Summaries of proposed guarantees are provided prior to Board consideration and before final contract signing, and they are therefore subject to change. Project briefs are disclosed after Board consideration and contract signing and reflect the terms of the project at the time of contract signature. Environmental and Social Review Summaries are provided for projects assigned an Environmental Assessment Category of A or B.


Project name
Eolo Wind Farm
Project ID
Fiscal year
Guarantee holder
Globeleq Mesoamérica Energy (Wind) Limited
Investor country
Host country
Environmental category
Date SPG disclosed
June 22, 2012
Project Board date
July 26, 2012
Gross exposure
 $25.2 million
Project type
Strategic priority area
Complex Project

This summary covers a shareholder loan and equity investment by Globeleq Mesoamérica Energy (Wind) Limited of Bermuda in Eolo Wind Farm in Nicaragua. The investor has applied for MIGA guarantees up to $25.2 million for a period of up to 20 years against the risks of transfer restriction, expropriation, and war and civil disturbance.

The Eolo project involves the construction of a 44 megawatt wind farm in Rivas Province on the shores of Lake Nicaragua. Eolo consists of twenty-two Gamesa G90 2 megawatt wind turbine generators, as well as the facilities and equipment required to connect the generators to a high voltage substation. It is estimated that Eolo will be able to generate approximately 169.6 gigawatt hours of electricity per year, without requiring any fossil fuel supply. The wind farm is expected to start operations by December 2012 and the electricity will be purchased by local distribution companies Distribuidora de Electricidad del Norte, S.A. (Disnorte) and Distribuidora de Electricidad del Sur, S.A. (Dissur).

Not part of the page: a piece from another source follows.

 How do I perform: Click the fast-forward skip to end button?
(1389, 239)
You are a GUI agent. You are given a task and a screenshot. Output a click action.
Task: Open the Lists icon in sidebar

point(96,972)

Environmental Categorization

The project is a category B under MIGA’s Policy on Social and Environmental Sustainability. Click here to view the Environmental and Social Review Summary.

Development Impact

Nicaragua’s electrification rate is among the lowest in Central America. Additionally, reliance on thermal (oil-fired) generating plants has made the long-term marginal costs the highest in the region. This project aims to provide additional generation capacity that is not only renewable and clean, but also helps reduce the average marginal cost of generation, resulting in an overall reduced cost of electricity to users.

MIGA’s participation in the project is aligned with the agency’s commitment to support investment into countries eligible for concessional lending from the International Development Association and investment in infrastructure.